Beijing Underground City is eight meters below the ground and is two meters wide; it can accommodate over 300,000 people at one time, and has over 70 sites which are rich in groundwater. It has more than 3,000 ventilation holes, which continuously allow fresh air in.

A tablet of "Beijing Underground City" is before your eyes as you enter the underground city, below which the head-portrait of Mao Zedong is placed. Many old photos hang on the camouflage-colored walls in the underground city, highlighted by the photos of the ten outstanding generals of the PRC (Zhu De, Peng Dehuai, Lin Biao, Liu Bocheng, He Long, Chen Yi, Luo Yonghuan, Xu Xianqian, Nie Rongzhen and Ye Jianying).

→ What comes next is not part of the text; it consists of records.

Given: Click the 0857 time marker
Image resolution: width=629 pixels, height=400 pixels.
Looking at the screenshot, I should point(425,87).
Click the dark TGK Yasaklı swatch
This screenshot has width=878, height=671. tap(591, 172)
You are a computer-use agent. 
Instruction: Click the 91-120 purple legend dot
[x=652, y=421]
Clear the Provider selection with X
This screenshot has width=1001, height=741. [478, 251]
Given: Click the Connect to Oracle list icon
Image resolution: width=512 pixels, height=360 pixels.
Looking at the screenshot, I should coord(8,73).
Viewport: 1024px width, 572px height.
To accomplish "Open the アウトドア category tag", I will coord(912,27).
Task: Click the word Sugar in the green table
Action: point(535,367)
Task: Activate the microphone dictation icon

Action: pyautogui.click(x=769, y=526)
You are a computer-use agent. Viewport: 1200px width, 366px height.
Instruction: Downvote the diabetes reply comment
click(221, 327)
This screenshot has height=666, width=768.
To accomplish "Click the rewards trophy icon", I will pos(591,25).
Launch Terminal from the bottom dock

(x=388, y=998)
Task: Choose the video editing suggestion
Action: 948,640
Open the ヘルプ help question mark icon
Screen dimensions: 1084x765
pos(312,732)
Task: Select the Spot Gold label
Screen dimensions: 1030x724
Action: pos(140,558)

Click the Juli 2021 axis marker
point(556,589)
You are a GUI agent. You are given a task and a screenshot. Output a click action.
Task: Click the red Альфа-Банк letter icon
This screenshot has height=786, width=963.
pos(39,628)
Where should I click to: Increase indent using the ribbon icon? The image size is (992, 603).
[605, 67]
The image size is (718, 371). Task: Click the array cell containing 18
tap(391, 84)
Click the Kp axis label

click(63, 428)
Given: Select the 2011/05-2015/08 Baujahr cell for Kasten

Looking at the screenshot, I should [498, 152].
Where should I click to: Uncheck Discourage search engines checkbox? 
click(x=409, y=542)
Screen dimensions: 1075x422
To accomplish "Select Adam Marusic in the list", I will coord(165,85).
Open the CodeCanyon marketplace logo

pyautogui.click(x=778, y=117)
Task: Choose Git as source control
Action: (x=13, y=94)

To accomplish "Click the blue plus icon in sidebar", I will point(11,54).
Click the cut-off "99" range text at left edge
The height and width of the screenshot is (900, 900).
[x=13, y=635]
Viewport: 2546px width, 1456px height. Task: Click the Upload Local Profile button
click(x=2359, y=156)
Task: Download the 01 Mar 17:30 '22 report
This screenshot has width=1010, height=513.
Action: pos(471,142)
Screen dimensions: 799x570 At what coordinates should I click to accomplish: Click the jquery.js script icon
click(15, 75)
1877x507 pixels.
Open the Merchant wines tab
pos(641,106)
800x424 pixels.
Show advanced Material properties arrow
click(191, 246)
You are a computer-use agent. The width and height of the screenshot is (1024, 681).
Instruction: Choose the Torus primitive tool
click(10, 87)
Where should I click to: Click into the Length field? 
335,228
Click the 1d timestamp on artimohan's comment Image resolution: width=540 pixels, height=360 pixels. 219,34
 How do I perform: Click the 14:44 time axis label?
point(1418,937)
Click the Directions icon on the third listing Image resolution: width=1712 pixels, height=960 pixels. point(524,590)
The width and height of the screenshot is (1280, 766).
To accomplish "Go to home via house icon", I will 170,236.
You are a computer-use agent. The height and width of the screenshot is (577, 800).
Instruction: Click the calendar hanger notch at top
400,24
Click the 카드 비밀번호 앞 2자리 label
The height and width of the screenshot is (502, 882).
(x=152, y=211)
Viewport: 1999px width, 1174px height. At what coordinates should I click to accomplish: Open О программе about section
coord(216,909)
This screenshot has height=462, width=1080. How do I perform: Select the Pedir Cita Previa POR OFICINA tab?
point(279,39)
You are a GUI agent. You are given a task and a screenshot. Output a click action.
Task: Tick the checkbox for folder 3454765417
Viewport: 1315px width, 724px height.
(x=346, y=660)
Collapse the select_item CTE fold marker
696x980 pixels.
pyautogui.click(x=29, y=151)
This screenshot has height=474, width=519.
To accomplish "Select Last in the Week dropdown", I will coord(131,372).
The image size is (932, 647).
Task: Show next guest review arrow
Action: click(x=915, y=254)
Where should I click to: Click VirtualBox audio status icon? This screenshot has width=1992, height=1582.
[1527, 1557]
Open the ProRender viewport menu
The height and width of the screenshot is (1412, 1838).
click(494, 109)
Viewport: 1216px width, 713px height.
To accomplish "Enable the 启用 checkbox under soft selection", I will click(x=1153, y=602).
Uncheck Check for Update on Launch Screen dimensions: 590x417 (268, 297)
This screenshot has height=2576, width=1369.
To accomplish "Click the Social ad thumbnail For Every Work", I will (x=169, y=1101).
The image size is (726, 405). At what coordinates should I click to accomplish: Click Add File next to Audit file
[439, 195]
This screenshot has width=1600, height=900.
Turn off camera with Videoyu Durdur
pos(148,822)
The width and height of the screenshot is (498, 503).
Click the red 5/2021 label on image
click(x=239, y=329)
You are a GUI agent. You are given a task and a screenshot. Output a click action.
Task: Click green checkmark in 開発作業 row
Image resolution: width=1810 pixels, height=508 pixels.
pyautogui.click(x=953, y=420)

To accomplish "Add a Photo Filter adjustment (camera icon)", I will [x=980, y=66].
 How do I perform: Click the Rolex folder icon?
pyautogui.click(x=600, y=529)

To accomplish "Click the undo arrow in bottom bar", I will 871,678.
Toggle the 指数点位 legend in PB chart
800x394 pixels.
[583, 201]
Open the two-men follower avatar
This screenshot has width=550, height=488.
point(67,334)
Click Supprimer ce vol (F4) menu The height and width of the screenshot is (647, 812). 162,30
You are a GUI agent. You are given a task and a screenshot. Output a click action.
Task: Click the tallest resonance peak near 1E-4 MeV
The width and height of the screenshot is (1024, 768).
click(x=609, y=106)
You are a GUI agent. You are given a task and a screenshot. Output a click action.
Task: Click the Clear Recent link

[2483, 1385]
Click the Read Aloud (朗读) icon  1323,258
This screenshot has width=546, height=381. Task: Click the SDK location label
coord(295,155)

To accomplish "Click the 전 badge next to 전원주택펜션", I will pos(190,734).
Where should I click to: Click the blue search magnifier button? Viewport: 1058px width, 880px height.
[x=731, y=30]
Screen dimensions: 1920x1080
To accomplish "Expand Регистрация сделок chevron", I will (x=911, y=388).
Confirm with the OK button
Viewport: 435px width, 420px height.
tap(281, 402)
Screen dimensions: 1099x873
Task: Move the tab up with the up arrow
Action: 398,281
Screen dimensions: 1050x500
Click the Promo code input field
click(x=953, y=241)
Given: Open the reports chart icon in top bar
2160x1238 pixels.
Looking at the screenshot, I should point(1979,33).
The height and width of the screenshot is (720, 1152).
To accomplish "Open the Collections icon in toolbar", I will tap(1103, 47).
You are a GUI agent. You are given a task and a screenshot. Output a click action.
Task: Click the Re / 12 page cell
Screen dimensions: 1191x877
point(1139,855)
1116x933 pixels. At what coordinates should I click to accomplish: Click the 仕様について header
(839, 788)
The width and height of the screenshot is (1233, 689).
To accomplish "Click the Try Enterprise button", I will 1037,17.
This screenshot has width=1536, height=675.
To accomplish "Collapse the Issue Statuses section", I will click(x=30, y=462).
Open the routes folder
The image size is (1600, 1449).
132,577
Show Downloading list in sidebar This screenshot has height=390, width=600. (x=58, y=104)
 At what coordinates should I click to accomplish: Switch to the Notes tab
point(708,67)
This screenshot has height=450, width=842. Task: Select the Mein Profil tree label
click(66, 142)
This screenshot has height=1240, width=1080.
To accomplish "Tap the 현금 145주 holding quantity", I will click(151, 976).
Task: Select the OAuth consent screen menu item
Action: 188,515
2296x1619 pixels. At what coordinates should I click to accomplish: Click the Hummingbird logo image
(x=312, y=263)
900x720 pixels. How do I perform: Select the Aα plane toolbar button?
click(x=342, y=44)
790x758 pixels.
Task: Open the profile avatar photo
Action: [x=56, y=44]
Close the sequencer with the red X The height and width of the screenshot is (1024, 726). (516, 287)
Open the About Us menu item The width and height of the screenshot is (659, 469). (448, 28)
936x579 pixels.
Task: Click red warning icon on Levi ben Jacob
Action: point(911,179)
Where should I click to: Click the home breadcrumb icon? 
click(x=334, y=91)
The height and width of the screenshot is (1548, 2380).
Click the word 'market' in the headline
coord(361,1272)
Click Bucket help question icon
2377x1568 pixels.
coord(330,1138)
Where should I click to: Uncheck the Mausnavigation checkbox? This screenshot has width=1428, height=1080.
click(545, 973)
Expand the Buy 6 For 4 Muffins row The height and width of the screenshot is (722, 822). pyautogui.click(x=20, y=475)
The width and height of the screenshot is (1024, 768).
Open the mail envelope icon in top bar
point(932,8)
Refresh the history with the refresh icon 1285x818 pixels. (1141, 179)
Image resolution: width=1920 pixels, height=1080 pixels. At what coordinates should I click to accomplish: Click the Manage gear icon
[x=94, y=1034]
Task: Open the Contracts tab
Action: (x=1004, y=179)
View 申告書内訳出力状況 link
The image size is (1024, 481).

Army relics from the 1960s are scattered everywhere in the underground city, which has a storeroom at each corner, some ammunition depots, some military supply depots and some battleground hospitals. The daily utensils, such as porcelain bowls and shovels used by the masses, are displayed in the city as well. The red skid-proof carpet paves the way through the underground city so you won't get lost as long as you walk along it.

A number of craftwork shops have opened in Beijing Underground City as well, which deal mainly in the four treasures of studying (a writing brush, ink stick, ink slab and paper), enamels, jade wares, silks, calligraphy works and paintings of celebrities, and traditional Chinese medicines.

Travel Essentials:

  • The easiest place on the network to get access is 62 West Damochang Street, Qianmen (崇文区西打磨厂街62号). The Qianmen entrance has been closed during Hutong renovation. There is a food shop there now and it doesn't seem that anyone has been down in the tunnels in recent years [Feb. 2017].
  • Hours: By arrangement (9am–4pm) — Please call and book before attending (no current number available); failure to do so will lead you to conclude erroneously that these tunnels are no longer accessible to the public.
  • Admission: Free for tour groups; otherwise 20 RMB per person.

The Xingfu Fajie site also comprises a Kung Fu school and you may be able to watch native Chinese Kung Fu if you're lucky too. 44 Xingfu Dajie, Chongwen (幸福大街44号). This entrance appears to be closed too (May 5, 2014).